EMTALA (and Medicaid ER) Reform
To get care under the EMTALA or Medicaid for yourself or custodial child, the hospital might require you to
1. pay $100 in cash or by financial organization card accepted at the emergency care facility,
2. hand over your valid SNAP card and tender a matching valid domestic governmental picture ID,
3. hand over your valid domestic driver’s license,
4. hand over your valid US passport,
5. hand over your operable Apple or Samsung cellphone model listed by a current regulation issued by a Secretary of HHS, or
6. hand over a valid domestic governmental picture ID of yours and
a tender matching financial institution statement less than 70 days old showing a domestic governmental or employer direct deposit of at least $150, both for hospital photocopying and recordkeeping.
States might be allowed to authorize emergency care facilities to contemporaneously debit SNAP cards for EMTALA incidents.
Items handed over may be retained by the emergency care facility until retrieved within one month by the responsible party by paying $100, or more, for the care, plus a retrieval fee not exceeding $20 in a manner the facility accepts. Items not timely retrieved may be disposed of in a legally allowable manner.
NOTE: People can get the care they need, but only by paying $100, forfeiting an expensive cellphone, or going through the hassle of replacing a SNAP card or government picture ID.
HOSPITAL EMTALA COST ASSISTANCE
I would allow hospitals collect up to $1,000 per incident of EMTALA service from patient related employers, with payment not in excess of $50 per week per employee concerned being due to any and all EMTALA providers and not for more than 100 weeks after service. Such payments on behalf of an employee would be considered to be a debt of the employee to the employer. Employers could collect back from employees and ex-employees (and require EMTALA incident employees to participate in an employer plan).
They should include insurers in that health care vertical integration limitations.
CVS owns a PBM (one of the largest), a separate wholesale distribution unit, a retail operation (CVS retail stores) and a health care and prescription drug benefit insurer - Aetna. It is also now running a health care clinic unit named Oakstreet.
I think most patients that fall under the EMTALA legal requirements for emergency care do not have employers. That is often why they wind up at emergency, they have neither insurance nor an employer though they may have medicaid. Without regular employment or an employers health insurance they have poorly observed (or never seen) health care and wind up at “emergency” for zillions of things that would not be “emergencies” but for the fact that they have nowhere else to go to get care, care mandated (emergency and stabilization) care mandated by EMTALA.
“health care costs”
Hospitals are local monopolies, and price accordingly.

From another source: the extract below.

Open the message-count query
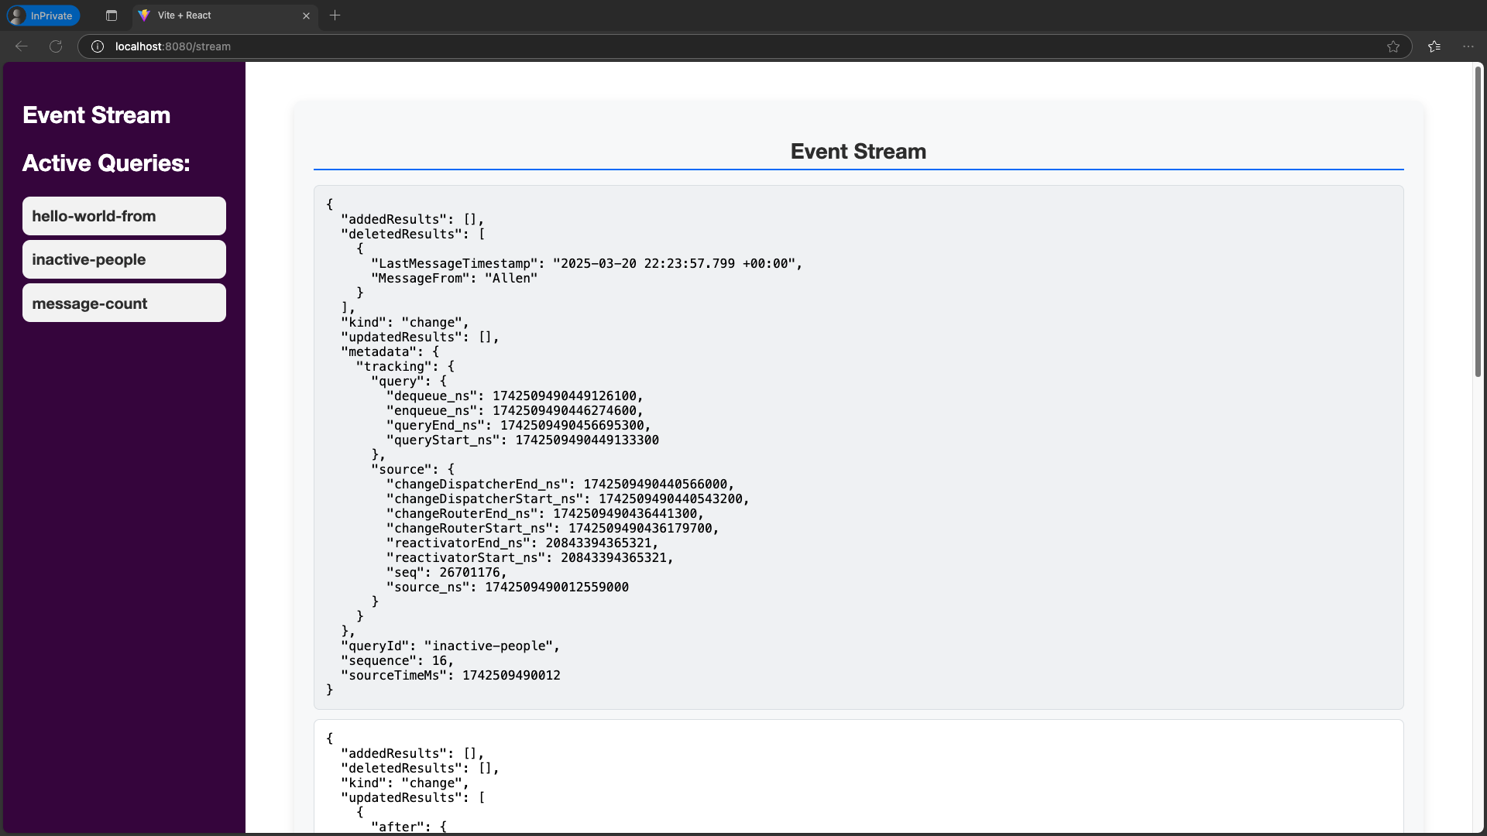1487x836 pixels. [x=123, y=303]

“Hospitals are local monopolies, and price accordingly.”
Not in my area. There are 11 major hospitals in my area and numerous specialty hospitals as well as many numerous specialty surgical and other treatment outfits.
“I think most patients that fall under the EMTALA legal requirements for emergency care do not have employers.”

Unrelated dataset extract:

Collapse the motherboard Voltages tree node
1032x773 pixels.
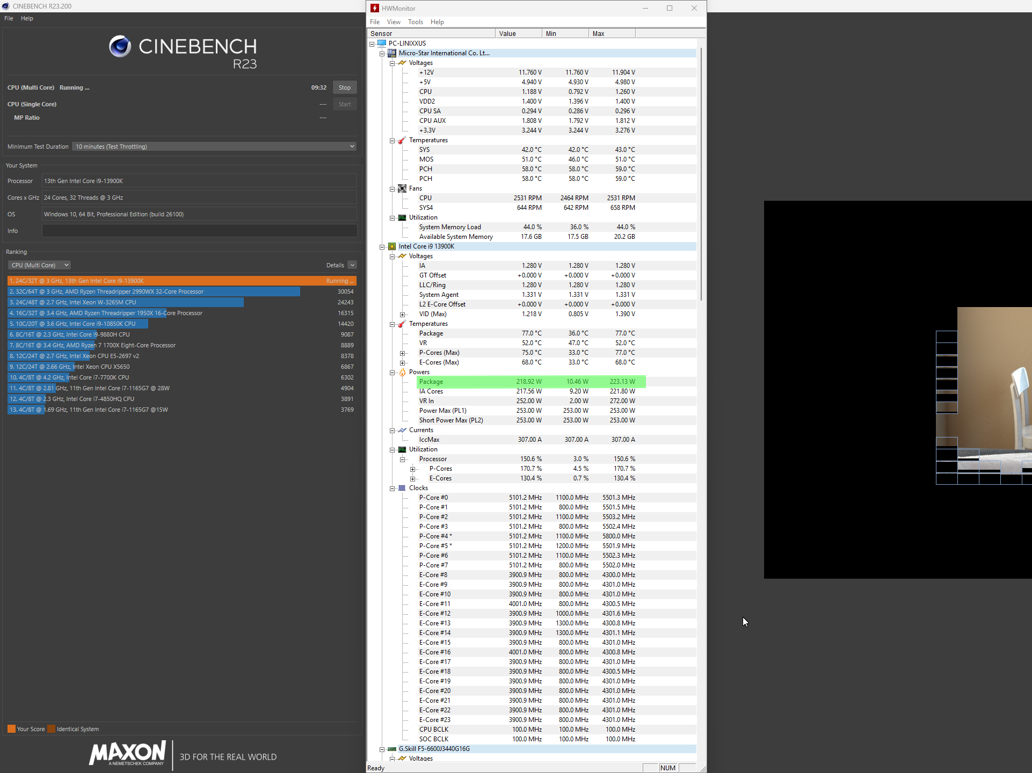pos(393,63)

Most adult patients or guardians have cellphones, with call logs.
Rural Roofing, how may we help?
Please pay $1,000 to Rural Hospital.
I lived in Reston, VA.
The Reston hospital was a mile away.
INOVA Fairfax Hospital was 10 miles (and 30 minutes to an hour away) away.
I live in northern New Jersey. I have a hospital less than a mile a way, but I’d never go there (they have a poor reputation) and I have a hospital about 5 miles away (been there once and vowed to never wind up there again) and I go - by preference - to a hospital about a 20 minute drive away, and could (but choose not to) go to several others.
Most people in the U.S. do not live in rural areas.
“There are 11 major hospitals in my area”
In DC, there was Washington Hospital Center, Sibley Hospital and George Washington Hospital.
One could bleed out if driven across town.
“Most people in the U.S. do not live in rural areas.”
There are claims that rural hospitals are often in financial difficulty.
In Baltimore, Johns Hopkins swallowed up the minor hospitals.